■ THE INPUT
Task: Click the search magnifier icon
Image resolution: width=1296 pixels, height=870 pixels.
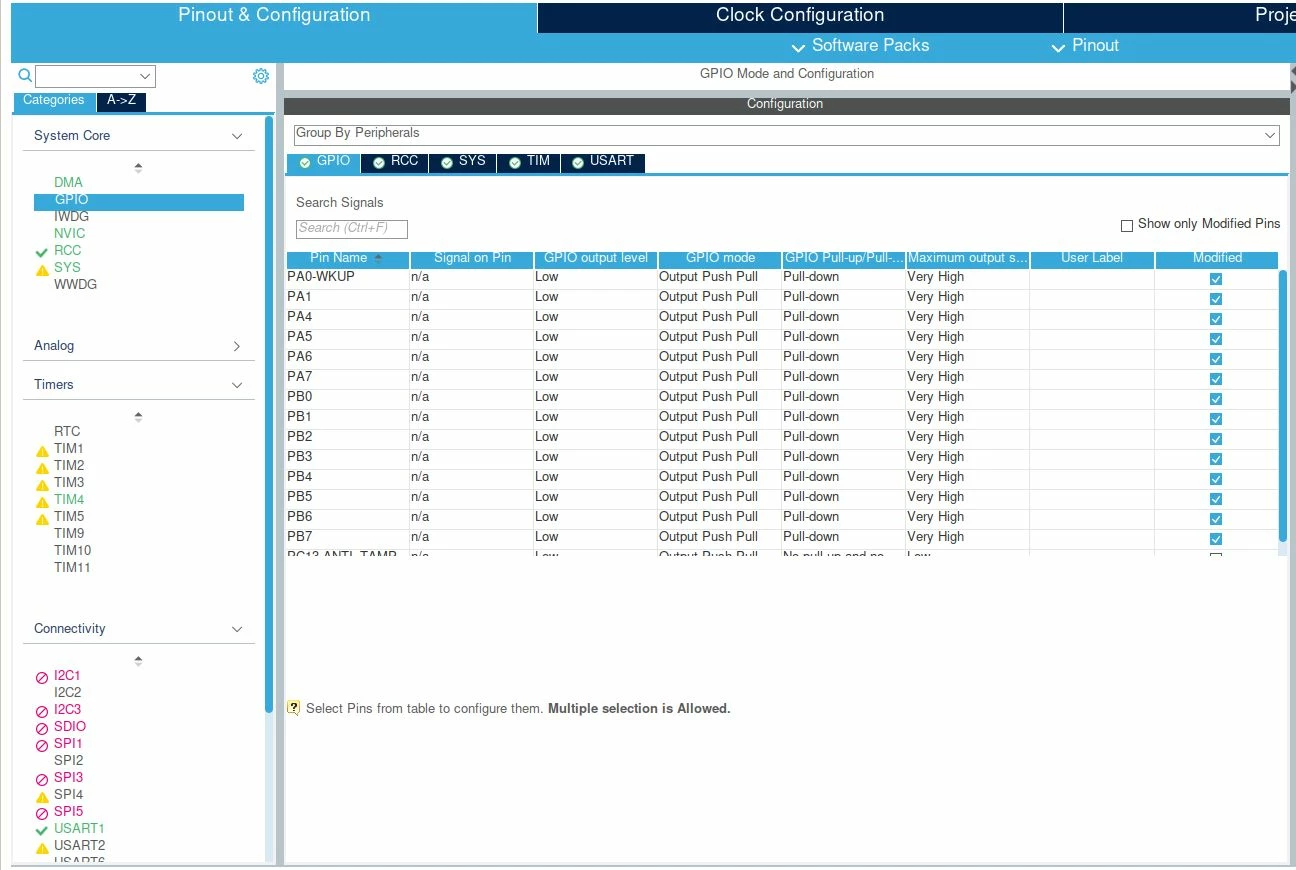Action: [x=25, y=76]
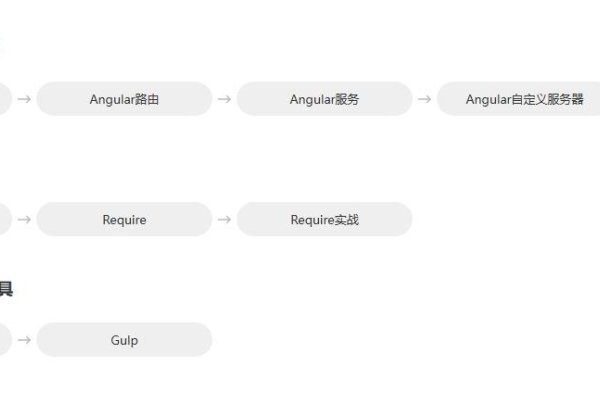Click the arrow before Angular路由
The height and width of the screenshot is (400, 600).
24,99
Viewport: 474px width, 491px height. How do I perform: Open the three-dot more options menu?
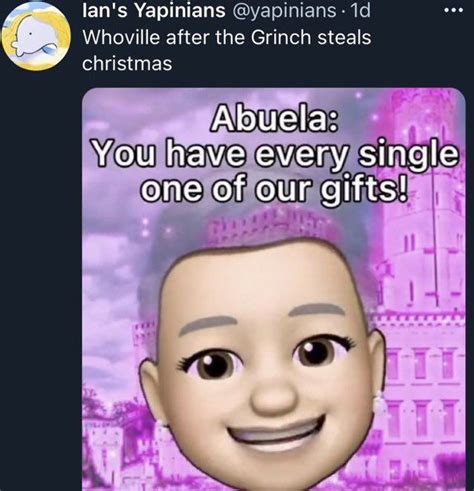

■ ACTION ITEM
The images are to be left out; every line above should be set down exactly.

■ RESULT OF THE EXERCISE
Task: Click the search magnifier icon
Image resolution: width=1296 pixels, height=870 pixels.
Action: [x=25, y=76]
Click the arrow before Angular路由
The height and width of the screenshot is (400, 600).
24,99
Viewport: 474px width, 491px height. How do I perform: Open the three-dot more options menu?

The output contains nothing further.